In the winter of 1967, in a modest rented bungalow in the town of Ocho Rios in north Jamaica, the Reverend Martin Luther King, Jr. wrote the first draft of “Where Do We Go From Here: Chaos or Community?” the last book he would complete during his lifetime. In it, Dr. King probed the difficult period following the day President Johnson signed the Voting Rights Act in a special ceremony at the White House.  He recounts how a national backlash followed a decade of civil rights work—leading to the murder of civil rights workers and the acquittal of their killers, violent outbreaks in cities like Watts and Chicago, and “an emotional electoral issue” in many parts of the country that ushered in a number of voices who favored segregation.  

More than half a century after that moment, we are still asking the question, where do we go from here? As we celebrate 40 years of honoring Dr. King’s legacy with MLK Week at the U, the University of Utah is answering with an emphatic turn toward community.

This is a virtual event.
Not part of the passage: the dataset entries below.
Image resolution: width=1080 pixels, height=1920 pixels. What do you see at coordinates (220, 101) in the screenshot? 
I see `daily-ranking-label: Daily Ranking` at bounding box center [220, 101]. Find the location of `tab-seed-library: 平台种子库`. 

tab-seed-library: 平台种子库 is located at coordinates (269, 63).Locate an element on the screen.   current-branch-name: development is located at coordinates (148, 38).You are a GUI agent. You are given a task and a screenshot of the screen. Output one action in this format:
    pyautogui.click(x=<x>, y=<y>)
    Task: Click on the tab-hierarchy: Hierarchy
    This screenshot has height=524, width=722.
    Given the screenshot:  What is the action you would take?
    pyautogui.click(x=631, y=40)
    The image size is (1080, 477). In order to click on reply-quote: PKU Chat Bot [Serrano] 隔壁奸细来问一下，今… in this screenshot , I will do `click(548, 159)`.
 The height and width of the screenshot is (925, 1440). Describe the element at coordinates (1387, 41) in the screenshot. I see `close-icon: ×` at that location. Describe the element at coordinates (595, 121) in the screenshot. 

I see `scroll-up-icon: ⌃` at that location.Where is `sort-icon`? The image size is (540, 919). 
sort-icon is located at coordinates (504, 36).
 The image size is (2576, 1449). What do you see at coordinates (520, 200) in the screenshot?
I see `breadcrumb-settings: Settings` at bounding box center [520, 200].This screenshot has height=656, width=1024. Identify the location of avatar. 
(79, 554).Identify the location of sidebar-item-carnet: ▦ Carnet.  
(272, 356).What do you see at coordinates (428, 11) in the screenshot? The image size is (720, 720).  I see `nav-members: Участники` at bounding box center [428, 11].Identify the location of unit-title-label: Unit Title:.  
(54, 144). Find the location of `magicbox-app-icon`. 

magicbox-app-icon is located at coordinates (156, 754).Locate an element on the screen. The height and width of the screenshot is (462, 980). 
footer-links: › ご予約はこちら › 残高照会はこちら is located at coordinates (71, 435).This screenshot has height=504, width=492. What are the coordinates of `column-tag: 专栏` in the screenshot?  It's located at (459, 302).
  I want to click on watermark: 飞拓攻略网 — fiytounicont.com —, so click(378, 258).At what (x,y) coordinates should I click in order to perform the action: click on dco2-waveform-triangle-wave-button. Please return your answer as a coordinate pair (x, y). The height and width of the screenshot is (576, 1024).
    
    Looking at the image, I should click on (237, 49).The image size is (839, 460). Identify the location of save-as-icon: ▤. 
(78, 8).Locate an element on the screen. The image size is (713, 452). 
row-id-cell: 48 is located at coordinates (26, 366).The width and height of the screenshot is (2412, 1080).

Attendees can join in person at the Moot Courtroom or virtually via livestream on this page (details coming soon). ASL interpretation will be provided and auto-captions will be available. All requests for event access support and other questions or concerns may be directed to edi-events@utah.edu.

Ruth e. Carter smiles in a denim top, thick framed glasses, and has curly shoulder-length hair

Ruth E. Carter


Award-Winning Costume Designer

Ruth E. Carter is a two-time Academy Award-winning American film costume designer. With over three decades in film, television, and theater, Carter has earned seventy credits and collaborated with prolific directors, including Spike Lee, Steven Spielberg, Ava DuVernay, and Ryan Coogler.

Best known for turning the Black Panther superhero into an African King, Carter made history as the first Black person to win the Costume Design category and earned Marvel Studios their first Oscar recognition. For BLACK PANTHER: WAKANDA FOREVER, Carter made history, again, for her outstanding costume design work and became the first Black woman to win multiple Academy Awards in any category and the first costume designer to win the first film and its sequel.

Carter’s costumes based on real and imaginative characters provide an arc to the narratives of African Americans from DO THE RIGHT THING, MALCOLM X, WHAT’S LOVE GOT TO DO WITH IT, AMISTAD, THE BUTLER, MARSHALL, SELMA, DOLEMITE IS MY NAME, COMING 2 AMERICA to BLACK PANTHER: WAKANDA FOREVER. Her devotion to retraining the eye to see beauty through costume design and telling stories that enrich the humanity of the Black experience cements her legacy as a preeminent voice and expert on period genres and Afro aesthetics.

Carter’s outstanding costume design work has been honored with Academy Award nominations for MALCOLM X (1993) and AMISTAD (1998) and an Emmy nomination for the miniseries reboot of ROOTS (2016). The impact of her career in filmmaking has been recognized with the Costume Designers Guild’s Career Achievement Award (2019) and a star on the Hollywood Walk of Fame
(2021). She is also a member of the board of governors for the Academy of Motion Pictures Arts and Sciences. Her costumes serve as an American treasure of history and culture and are on display in a traveling museum exhibition titled “Afrofuturism in Costume Design” and in her book “The Art of Ruth E. Carter” – a behind-the-scenes journey in creating the most iconic costumes in filmmaking available May 2023.

Carter is beloved in her hometown of Springfield, Massachusetts and was given the key to the city for her achievements and service to the community (2021). She is a graduate of Hampton University, Virginia (HBCU) and most recently served as their commencement speaker and was given the distinction of honorary doctorate. She holds an additional honorary doctorate from Suffolk University, Massachusetts.